Il primo: era ampiamente prevedibile che il comizio di Casapound avrebbe provocato scontri, anche violenti. Tra i compiti di chi deve vigilare c’è anche quello di prevenire gli incidenti e, nel caso, vietare o delocalizzare manifestazioni che comportino rischi di disordini così concreti. Invece la manifestazione è stata autorizzata.
Quel che è successo è figlio di una sottovalutazione che proprio Genova, la città che ricorda le botte, in alcuni casi vere e proprie sevizie, nel corso del famigerato G8 del 2001, non si poteva permettere. E purtroppo si allinea a comportamenti eccessivi che troppi poliziotti in troppe città italiane hanno tenuto negli ultimi mesi nei confronti di manifestazioni non violente e pacifiche, piene di sarcasmo, di ilare bonarietà, come le lenzuola stese per contestare la politica di Matteo Salvini.
Proprio ieri, mentre a Genova si manganellava un giornalista, scambiato per delinquente e dunque sottoposto (ammesso che sia lecito, e non lo è) a una cura di calci e pugni, a Bari e in altre località pugliesi le forze dell’ordine procedevano all’identificazione di alcuni manifestanti anti leghisti, pacifici e sorridenti, travestiti da Zorro per procedere contro di loro, se abbiamo capito bene, forse persino alla denuncia all’autorità giudiziaria per travisamento del proprio volto. E di qualche giorno fa l’identificazione di due ragazzi che tenevano in mano un cartonato anti Salvini. E qualche ora prima tre pompieri chiamati a tirar giù con una gru un lenzuolo antipadano, diciamo così, in terra bergamasca.

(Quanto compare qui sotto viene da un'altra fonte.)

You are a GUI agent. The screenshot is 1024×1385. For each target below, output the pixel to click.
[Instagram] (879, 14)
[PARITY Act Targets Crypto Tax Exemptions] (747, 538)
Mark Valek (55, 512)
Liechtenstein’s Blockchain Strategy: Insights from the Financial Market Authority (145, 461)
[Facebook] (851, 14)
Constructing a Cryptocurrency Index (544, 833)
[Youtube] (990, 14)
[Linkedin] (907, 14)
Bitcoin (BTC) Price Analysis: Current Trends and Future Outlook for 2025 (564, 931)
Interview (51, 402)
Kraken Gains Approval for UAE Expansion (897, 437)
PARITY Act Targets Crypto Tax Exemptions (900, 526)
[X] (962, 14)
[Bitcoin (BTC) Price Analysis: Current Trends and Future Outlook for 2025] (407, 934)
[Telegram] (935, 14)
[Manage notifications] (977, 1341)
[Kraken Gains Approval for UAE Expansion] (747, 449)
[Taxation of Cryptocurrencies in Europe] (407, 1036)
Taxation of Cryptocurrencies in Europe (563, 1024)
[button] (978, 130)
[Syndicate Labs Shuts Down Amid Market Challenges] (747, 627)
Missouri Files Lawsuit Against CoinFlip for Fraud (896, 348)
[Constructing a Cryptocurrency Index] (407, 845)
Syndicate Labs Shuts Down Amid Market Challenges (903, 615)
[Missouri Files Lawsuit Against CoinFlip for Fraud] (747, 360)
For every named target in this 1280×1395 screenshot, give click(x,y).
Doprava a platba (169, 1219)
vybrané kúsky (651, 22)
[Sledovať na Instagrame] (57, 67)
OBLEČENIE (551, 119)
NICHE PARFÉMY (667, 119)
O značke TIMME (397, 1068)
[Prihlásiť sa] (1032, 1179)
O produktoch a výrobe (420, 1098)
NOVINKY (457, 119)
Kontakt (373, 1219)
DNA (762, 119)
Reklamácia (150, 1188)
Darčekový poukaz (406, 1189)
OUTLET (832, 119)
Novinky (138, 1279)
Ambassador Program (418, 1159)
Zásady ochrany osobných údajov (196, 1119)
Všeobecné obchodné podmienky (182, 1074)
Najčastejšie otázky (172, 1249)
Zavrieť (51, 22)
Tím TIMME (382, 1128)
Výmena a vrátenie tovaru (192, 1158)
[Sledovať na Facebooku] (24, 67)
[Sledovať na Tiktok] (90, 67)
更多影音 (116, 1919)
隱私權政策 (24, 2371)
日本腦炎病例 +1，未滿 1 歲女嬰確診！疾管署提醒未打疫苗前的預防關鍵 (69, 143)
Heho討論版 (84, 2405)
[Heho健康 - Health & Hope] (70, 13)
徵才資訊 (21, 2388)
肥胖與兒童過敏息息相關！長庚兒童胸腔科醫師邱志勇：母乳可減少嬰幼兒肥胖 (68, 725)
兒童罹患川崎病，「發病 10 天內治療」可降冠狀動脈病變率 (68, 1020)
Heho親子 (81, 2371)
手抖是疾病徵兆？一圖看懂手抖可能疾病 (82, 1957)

Sappiamo anche che il capo della polizia è un sincero democratico, che il prefetto Franco Gabrielli non è noto per promuovere atteggiamenti muscolari o favorire eccessi nell’esercizio delle funzioni dei suoi agenti. Sappiamo che spesso gli agenti divengono essi tiri al bersaglio (siamo stati spettatori dell’ultima gragnuolata di sedie e bottiglie che sedicenti tifosi laziali hanno lanciato contro i poliziotti durante la vigilia della finale di Coppa Italia a Roma).
Malgrado ciò troppi fatti, alcuni minimi certo, documentano una improvvisa foga poliziesca che ha come effetto collaterale la retrocessione della nostra democrazia verso forme di confronto muscolare. E tra i tanti guai che abbiamo questo di sicuro è il peggiore.